Justyna Janus, Medical Physics Department, University Hospitals of Leicester


The UHL Ultrasound Physics Quality Assurance (QA) Annual Program performs a complete set of tests using a test phantom to check for deterioration of equipment performance. However, this testing does not optimise the probes pre-set for its clinical applications. Here, we present a different QA approach where an ultrasound phantom was used to optimise and measure the performance of ultrasound probes used for vascular applications, enabling the best resolution required for its clinical use and providing measurements to inform uncertainty of measurement parameters.

Materials and Methods

Several probes and machines were tested individually. Settings including pre-set application, gain, focus, TGC and probe working frequency were optimised to achieve the best quality image. The resolution testing was undertaken by the UHL Medical Physics staff for ultrasound QA, with pre-set optimisation and consensus from three AVS clinical vascular scientists using a tissue-mimicking ultrasound phantom (CIRS Multi-Purpose Multi-Tissue Ultrasound Phantom Model 040GSE). The testing was performed under normal ultrasound room conditions with dimmed lighting and reference images saved to PACS. The caliper accuracy routinely checked at annual QA was determined with specific attention to the most detailed measurements performed clinically for temporal artery imaging using the L8-18 hockey-stick probe.

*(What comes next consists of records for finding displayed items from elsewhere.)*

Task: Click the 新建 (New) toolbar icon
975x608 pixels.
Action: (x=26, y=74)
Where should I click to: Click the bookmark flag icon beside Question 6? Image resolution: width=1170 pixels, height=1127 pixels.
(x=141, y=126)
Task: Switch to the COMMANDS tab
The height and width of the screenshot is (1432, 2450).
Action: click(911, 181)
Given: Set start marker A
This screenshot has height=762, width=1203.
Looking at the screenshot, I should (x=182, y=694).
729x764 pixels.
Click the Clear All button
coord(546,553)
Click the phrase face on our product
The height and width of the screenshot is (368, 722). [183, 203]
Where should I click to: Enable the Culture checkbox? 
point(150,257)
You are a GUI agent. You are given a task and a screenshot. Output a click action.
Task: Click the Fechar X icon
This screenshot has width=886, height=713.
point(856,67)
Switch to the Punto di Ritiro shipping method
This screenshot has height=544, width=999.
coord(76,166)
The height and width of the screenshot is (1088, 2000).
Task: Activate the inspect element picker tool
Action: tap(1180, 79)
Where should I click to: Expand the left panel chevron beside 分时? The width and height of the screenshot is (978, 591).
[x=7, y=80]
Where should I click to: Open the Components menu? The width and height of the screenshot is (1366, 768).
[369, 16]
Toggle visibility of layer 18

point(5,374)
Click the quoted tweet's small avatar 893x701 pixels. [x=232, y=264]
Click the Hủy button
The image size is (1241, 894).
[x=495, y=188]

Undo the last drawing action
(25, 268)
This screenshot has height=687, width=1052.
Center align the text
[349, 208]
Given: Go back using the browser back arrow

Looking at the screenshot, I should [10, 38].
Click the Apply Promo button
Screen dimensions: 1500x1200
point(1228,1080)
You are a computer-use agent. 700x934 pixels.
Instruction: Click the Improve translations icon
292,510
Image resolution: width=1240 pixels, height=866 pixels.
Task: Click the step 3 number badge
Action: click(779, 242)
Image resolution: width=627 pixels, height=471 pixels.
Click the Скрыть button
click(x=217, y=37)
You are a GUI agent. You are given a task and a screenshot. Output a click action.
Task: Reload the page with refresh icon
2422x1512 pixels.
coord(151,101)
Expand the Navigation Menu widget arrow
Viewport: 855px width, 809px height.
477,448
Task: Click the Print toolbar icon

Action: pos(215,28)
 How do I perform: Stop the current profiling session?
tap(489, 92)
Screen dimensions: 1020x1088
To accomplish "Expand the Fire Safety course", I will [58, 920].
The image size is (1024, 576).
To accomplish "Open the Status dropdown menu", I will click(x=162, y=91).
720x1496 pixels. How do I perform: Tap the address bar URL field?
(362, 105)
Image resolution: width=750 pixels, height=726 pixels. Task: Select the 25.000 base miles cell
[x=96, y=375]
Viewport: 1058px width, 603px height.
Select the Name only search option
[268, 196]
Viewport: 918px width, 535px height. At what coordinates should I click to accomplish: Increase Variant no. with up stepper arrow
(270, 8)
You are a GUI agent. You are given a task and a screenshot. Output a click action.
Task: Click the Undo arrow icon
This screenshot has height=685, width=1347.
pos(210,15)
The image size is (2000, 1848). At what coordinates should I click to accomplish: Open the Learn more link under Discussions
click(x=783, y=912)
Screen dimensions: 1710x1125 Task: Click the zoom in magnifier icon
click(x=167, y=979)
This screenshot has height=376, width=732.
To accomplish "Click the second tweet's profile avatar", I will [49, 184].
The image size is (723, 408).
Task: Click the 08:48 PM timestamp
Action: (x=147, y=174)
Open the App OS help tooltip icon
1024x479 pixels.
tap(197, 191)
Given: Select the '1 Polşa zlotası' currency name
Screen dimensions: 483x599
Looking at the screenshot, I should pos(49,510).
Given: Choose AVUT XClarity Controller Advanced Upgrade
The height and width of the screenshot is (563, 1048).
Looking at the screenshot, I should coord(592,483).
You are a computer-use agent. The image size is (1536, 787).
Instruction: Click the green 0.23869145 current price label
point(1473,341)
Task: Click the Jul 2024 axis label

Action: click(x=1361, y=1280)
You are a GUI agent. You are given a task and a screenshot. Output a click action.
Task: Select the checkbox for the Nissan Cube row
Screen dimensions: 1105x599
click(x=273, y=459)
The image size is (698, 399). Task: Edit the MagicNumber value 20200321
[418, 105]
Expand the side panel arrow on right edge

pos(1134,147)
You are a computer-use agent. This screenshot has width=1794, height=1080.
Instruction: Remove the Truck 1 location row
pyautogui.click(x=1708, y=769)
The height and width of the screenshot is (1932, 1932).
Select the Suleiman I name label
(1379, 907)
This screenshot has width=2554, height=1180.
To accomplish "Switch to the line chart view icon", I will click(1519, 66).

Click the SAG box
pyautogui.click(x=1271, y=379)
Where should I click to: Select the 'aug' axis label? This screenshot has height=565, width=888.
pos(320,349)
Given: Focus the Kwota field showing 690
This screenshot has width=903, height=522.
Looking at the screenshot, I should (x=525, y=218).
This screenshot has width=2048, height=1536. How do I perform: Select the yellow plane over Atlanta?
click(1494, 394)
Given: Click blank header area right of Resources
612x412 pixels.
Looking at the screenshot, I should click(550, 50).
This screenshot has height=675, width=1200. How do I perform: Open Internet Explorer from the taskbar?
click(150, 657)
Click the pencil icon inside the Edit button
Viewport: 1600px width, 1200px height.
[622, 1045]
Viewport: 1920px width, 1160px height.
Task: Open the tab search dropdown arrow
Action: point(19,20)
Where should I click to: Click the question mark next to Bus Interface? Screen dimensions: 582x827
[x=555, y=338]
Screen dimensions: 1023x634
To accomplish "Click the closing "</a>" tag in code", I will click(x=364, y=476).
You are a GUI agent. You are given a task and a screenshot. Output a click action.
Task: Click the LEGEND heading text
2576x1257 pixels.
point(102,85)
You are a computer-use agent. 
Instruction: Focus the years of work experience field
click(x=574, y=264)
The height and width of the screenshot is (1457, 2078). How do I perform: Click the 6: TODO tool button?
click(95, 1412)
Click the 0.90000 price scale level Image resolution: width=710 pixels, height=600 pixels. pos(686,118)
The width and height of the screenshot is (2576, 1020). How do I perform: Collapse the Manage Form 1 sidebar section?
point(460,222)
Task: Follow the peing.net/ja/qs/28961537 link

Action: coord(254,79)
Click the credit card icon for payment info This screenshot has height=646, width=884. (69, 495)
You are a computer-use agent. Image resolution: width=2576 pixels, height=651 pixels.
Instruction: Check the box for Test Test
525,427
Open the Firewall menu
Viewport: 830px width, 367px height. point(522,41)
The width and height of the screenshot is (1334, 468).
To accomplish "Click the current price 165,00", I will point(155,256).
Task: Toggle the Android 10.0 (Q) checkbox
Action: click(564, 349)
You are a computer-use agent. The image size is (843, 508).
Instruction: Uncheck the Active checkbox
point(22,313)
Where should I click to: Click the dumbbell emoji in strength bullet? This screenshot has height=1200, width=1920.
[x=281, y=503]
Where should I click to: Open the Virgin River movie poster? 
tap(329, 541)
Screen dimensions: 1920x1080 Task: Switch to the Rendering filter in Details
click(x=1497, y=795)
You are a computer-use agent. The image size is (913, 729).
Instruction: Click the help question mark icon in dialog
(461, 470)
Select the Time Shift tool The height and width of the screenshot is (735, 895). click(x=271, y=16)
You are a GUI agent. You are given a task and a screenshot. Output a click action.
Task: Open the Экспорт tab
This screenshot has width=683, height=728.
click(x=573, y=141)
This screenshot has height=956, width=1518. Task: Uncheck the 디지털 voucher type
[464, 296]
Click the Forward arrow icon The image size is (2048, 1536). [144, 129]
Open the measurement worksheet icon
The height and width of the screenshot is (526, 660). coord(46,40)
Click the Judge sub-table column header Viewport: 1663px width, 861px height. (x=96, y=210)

Optimised settings for each ultrasound machine and probe were recorded and saved for routine clinical use. Recording the specific axial and lateral resolutions enabled the definition of the smallest structures that can be visualised as a separate individual structure and therefore measurable. This assures that clinically significant small measurements fall within an achievable resolution range.


An ultrasound phantom can be a useful tool helping to achieve the best performance of the ultrasound system and ensure that units in clinical measurements are achievable, with a known value for the uncertainty of measurement, therefore improving the quality of the diagnostic service provided to patients.